Salud

Frente a las olas de calor, beber mucha agua

Perdemos agua continuamente y se requiere reponerla o de lo contrario los riesgos pueden ser grandes

Sudor y agua potable
| Russia Today

Redacción Central |

El cuerpo contiene alrededor de un 60 por ciento de agua, sin embargo estamos perdiendo agua de continuo debido, principalmente, a la orina y al sudor por o que se requiere reponer el líquido para mantener un organismo saludable.

Existen muchos puntos de vista diferentes acerca de la cantidad de agua que debería tomarse al día, pero, como ocurre con la mayoría de los casos, esto depende de cada persona y de diversos factores (tanto internos como externos) que intervienen en nuestra necesidad de agua.

¿Cuánta agua deberíamos tomar al día?

Normalmente, las autoridades sanitarias recomiendan seguir la “regla del 8×8″: ocho vasos de ocho onzas –unos 240 mililitros (ml)–, lo que equivale aproximadamente a dos litros de agua.

No obstante, otros especialistas piensan que siempre estamos al borde de la deshidratación y que necesitamos estar dando sorbos de agua durante todo el día, incluso si no tenemos sed.

Numerosos estudios afirman que si no permanecemos hidratados durante el día, nuestros niveles de energía y el funcionamiento de nuestro cerebro pueden empezar a decaer.

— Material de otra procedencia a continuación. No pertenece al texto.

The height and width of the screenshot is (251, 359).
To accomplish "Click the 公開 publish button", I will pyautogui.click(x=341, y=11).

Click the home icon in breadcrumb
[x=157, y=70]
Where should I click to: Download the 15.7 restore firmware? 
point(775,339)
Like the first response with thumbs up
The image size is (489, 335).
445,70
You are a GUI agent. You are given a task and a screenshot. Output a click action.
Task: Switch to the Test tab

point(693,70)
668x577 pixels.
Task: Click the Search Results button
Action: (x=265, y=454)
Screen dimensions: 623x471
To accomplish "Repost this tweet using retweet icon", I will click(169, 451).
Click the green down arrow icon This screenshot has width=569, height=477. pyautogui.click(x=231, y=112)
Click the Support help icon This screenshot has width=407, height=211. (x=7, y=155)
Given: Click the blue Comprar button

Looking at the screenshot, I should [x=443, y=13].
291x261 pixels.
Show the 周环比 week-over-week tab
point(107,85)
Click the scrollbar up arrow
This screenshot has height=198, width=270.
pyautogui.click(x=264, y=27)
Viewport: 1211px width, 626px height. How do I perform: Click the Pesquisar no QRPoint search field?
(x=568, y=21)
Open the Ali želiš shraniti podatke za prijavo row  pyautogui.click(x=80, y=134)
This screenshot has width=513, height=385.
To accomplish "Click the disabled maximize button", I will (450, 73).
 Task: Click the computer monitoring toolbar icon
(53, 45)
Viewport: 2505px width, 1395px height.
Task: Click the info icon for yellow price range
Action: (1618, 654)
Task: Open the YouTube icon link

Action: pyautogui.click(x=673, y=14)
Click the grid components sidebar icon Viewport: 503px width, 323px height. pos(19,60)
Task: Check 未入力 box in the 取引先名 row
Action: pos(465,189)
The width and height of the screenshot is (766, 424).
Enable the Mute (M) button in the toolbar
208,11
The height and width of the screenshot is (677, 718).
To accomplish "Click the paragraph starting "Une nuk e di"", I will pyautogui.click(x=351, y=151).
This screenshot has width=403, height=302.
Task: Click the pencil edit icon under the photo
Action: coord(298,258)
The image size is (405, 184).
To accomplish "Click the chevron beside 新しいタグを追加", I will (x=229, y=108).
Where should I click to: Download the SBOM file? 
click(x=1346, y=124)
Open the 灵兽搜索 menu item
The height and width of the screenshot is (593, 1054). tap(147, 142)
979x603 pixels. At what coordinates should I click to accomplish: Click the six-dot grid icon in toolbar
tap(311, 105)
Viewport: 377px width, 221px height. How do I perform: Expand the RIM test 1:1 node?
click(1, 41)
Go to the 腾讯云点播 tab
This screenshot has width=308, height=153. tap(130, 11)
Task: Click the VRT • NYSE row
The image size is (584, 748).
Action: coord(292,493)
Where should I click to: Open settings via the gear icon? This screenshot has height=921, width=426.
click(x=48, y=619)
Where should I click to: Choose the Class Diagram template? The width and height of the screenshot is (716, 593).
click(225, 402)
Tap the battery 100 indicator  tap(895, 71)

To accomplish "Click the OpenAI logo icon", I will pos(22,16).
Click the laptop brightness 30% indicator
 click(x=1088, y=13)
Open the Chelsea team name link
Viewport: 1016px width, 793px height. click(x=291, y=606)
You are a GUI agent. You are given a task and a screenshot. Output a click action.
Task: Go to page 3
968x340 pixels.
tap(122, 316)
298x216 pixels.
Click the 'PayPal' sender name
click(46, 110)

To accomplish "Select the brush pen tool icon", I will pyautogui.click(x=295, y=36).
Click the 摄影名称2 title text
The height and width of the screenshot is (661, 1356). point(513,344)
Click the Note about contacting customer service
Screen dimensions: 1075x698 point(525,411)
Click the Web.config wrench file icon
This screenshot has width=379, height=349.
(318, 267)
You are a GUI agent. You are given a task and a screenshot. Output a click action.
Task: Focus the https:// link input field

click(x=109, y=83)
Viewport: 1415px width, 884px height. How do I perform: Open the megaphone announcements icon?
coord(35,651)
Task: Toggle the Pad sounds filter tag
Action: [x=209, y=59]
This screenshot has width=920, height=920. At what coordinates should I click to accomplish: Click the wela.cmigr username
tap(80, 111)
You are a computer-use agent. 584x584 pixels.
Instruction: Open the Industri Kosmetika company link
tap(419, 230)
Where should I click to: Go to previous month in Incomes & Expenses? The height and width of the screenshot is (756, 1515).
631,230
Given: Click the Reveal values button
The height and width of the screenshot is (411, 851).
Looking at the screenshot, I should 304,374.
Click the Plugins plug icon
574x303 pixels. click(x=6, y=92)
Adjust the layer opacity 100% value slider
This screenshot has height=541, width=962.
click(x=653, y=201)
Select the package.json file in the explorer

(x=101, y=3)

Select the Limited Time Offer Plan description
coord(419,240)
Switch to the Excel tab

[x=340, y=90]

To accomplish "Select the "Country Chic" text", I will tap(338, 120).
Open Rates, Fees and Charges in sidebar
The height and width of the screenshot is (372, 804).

En una investigación realizada a mujeres, una pérdida de líquidos de 1,36 por ciento después del ejercicio afectó al humor y a la concentración, a la vez que aumentó la frecuencia de dolores de cabeza.

Otros estudios demuestran que la deshidratación leve (1-3 por ciento del peso corporal) causada por el ejercicio o el calor puede afectar de manera negativa otros aspectos del funcionamiento del cerebro.

Además, se requiere tener en cuenta que aunque sea tan solo el uno por ciento de nuestro peso corporal representa, en realidad, una cantidad bastante importante y esto ocurre principalmente cuando transpiramos mucho, debido al ejercicio o a altas temperaturas.

La deshidratación leve también puede afectar de forma negativa el rendimiento físico, provocando una reducción de la resistencia.

También existen muchas afirmaciones acerca de que el consumo de agua influye en el peso corporal: cuando bebemos más agua, el metabolismo incrementa y el apetito se reduce.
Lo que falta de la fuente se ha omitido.